One of the first of these large industrial plants here was the
Mansfield Machine Works on North Main Street. The plant, founded
around 1840, turned out steam engines and mill equipment. As the
firm grew, it moved to more spacious quarters on North Diamond

Shortly after the Civil War, the firm was acquired by a group of
Mansfield business leaders. Z. S. Stocking became president of the
company in the 1870’s. The plant then was turning out steam
engines, sawmill equipment, plows and turbine water wheels.
Business was so brisk that the firm had trouble keeping up with the
demand for its products.

Shortly after the Civil War ended, C. Aultman of Canton and
Henry H. Taylor of Chicago got together and decided to make a
better threshing machine in Mansfield. Their thresher would be the
vibrator type which shook the grain from the chaff and blew the
straw into a stack near the thresher.

During the late 1800’s and well into this century, straw
stacks, as they were called, were farm landmarks throughout the
Midwest in the summer. The straw was used for bedding for farm
animals and as mulch in the lawn and garden. Sometimes the huge
pile of straw served as protection for livestock in a storm.

Along with the big threshing machine, the Aultman and Taylor
firm manufactured a steam engine that was one of the best
available. These steam monsters were often seen along country roads
in summer, pulling the thresher from one farm to the next.
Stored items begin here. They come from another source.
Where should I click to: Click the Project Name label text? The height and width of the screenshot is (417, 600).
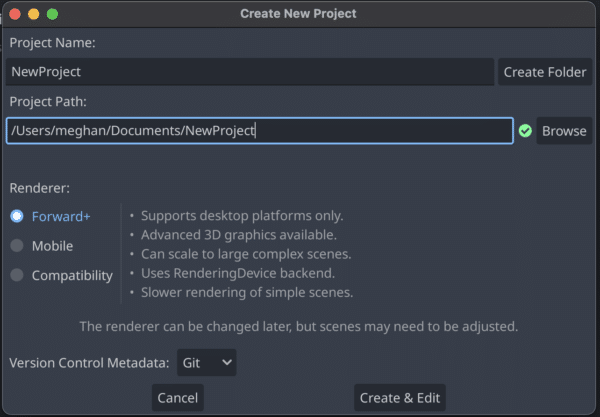tap(52, 43)
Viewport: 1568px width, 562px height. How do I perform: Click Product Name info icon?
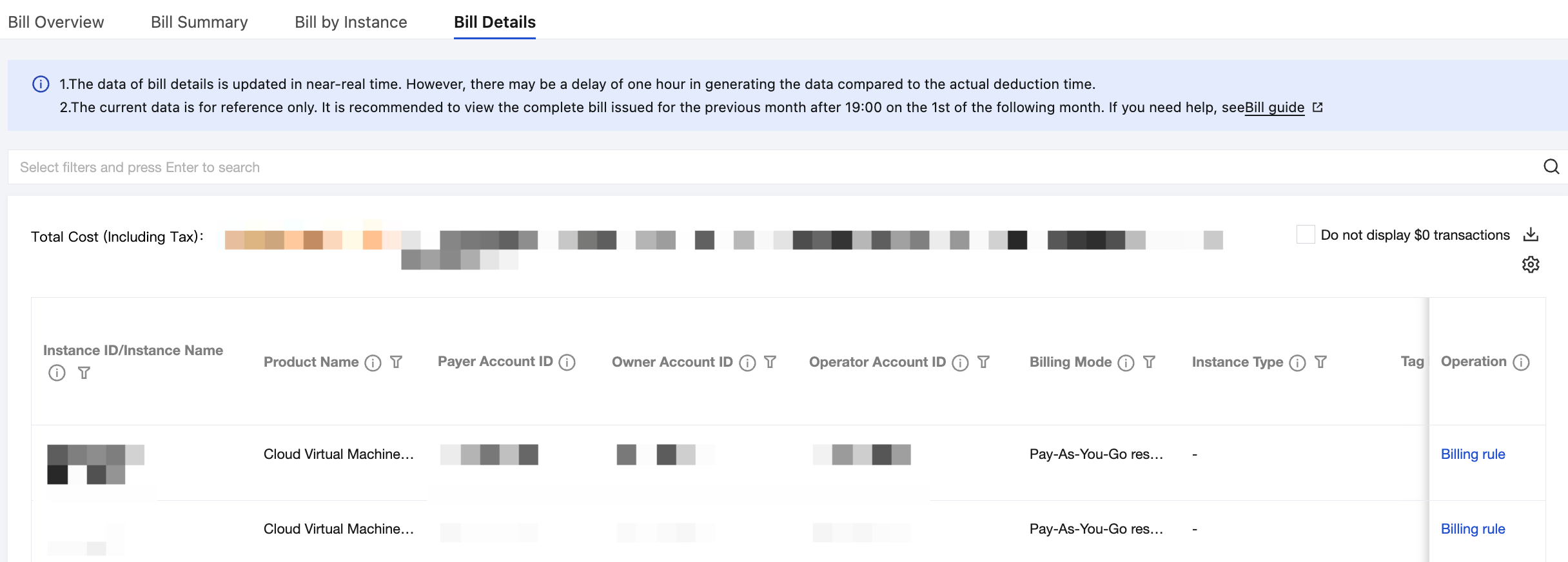[373, 363]
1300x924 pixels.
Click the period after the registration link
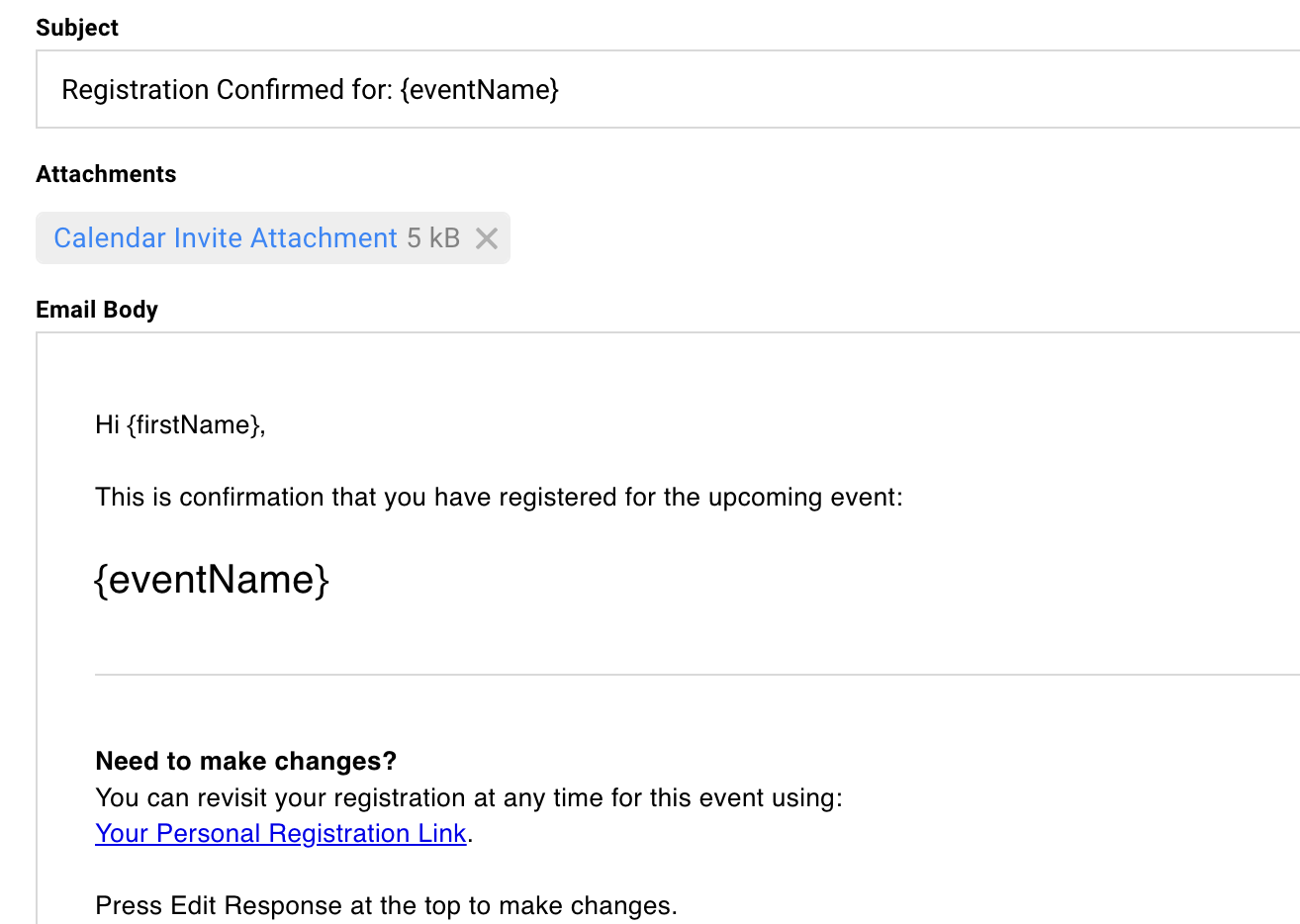pos(473,833)
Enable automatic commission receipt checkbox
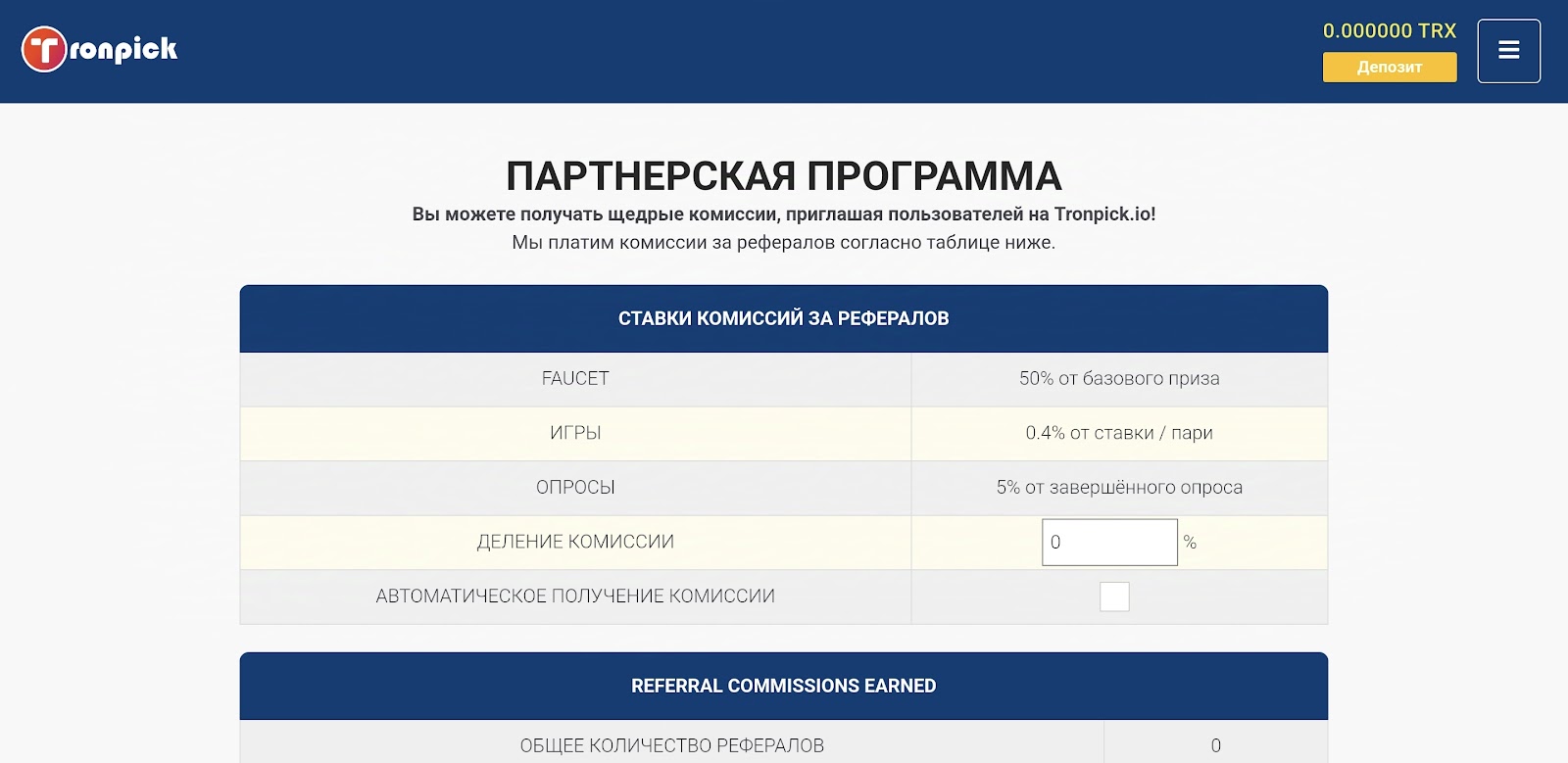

Since a thresher outfit could be pretty costly, farmers
sometimes banded together and purchased the equipment to enable
them to get their wheat, oats and barley harvested at little cost.
This group of farm operators was known as the threshing ring. Wives
of the thresher owners had a big part in the harvest operations.
They followed their husbands and the thresher from farm to farm and
prepared those famous threshing dinners.

The Aultman and Taylor firm prospered and soon became
Mansfield’s largest employer with nearly a thousand workers. A
few of those employees are still living in the Mansfield area.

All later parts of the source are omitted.